According to experts, the disruption of thousands of KA-Sat-9a terminals in several European countries can be explained only by an attack on the Central Network Operation Center (NOC). The fact that terminals are affected in different countries is due to the organization of network operations. The different types of damage and attack targets to different modem sections, which occurred at the same time as the Russian invasion of Ukraine began, are unclear.
The KA-SAT satellite supplies Europe and the Mediterranean region with Internet and, due to its independence from terrestrial infrastructure, is also used to connect technical systems in remote areas. Among other things, the operation of thousands of wind turbines was restricted. Wind turbines are still running and generating electricity, but they are no longer accessible for remote monitoring and control, it said earlier this month.

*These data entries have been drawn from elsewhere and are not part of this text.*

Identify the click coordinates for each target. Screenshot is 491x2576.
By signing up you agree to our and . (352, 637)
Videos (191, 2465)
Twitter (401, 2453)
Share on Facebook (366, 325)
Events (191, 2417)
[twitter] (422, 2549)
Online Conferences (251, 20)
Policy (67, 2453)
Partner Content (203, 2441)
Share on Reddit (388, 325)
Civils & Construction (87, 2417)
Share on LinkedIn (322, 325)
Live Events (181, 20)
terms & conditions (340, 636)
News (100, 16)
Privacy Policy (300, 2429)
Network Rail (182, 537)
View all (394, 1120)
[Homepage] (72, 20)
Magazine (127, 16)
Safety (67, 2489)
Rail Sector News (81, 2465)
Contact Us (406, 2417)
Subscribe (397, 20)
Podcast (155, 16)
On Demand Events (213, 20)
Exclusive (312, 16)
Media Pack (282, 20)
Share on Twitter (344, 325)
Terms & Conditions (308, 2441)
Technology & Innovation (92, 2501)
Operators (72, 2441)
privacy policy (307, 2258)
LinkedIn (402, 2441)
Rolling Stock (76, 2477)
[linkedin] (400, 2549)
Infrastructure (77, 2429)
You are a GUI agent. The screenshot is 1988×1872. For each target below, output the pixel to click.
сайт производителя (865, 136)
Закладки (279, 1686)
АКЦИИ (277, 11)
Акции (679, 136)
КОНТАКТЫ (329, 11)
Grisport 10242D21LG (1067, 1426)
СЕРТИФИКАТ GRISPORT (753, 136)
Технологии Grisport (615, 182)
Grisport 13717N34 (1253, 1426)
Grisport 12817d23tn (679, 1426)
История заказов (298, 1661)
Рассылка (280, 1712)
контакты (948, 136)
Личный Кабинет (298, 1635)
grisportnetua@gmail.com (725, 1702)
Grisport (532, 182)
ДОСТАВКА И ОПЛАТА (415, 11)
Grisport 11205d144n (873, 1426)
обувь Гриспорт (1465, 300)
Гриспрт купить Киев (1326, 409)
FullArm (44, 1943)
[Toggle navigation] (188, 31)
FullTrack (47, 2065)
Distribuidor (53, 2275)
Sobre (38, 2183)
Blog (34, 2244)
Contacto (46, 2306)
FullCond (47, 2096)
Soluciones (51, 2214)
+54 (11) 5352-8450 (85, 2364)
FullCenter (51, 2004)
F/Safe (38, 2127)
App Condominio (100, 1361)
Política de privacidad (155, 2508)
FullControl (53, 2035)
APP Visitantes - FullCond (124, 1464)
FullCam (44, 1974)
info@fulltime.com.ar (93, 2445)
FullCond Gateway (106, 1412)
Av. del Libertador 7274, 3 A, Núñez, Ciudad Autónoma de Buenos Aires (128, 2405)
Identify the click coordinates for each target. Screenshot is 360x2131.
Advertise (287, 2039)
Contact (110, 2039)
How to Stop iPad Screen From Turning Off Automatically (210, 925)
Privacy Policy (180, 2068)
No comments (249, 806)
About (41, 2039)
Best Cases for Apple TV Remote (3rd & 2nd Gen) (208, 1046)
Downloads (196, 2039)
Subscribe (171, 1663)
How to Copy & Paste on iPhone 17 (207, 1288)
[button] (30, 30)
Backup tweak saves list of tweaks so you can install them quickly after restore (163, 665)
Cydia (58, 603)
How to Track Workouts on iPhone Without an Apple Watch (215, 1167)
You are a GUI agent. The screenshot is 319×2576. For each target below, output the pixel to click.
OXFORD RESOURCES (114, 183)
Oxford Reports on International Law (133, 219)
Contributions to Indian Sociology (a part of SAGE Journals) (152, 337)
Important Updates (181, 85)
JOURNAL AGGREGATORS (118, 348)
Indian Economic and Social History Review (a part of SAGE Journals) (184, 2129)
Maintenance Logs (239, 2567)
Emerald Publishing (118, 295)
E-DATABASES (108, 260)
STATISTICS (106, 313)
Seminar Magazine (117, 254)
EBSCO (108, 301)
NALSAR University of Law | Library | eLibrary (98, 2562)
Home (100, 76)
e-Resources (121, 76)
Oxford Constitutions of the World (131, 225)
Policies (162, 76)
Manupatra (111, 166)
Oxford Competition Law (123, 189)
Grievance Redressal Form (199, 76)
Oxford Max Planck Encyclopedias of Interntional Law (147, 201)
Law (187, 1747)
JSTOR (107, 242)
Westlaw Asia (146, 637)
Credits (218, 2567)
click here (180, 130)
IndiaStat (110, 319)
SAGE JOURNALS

Initially reported as a “cyber incident” by operator Viasat, the US company has now confirmed to the Federal Office for Information Security (BSI) that it was an attack. Andreas Knopp from the Bundeswehr University in Munich explains, independence from terrestrial infrastructure is currently making satellite Internet the most important means of communication in Ukraine. One of Ka-Saturn’s 82 “spot beams” is over Kyiv.
To date, Viasat has not fully clarified the operators connected to the network, confirms IPcopter’s managing director Bernhard Neumayer. The company equips fire departments with satellite systems for emergency communications. Their own modem Spotbeam 2 Plus worked in routine tests, with one affected customer’s modem showing only a weak LED display.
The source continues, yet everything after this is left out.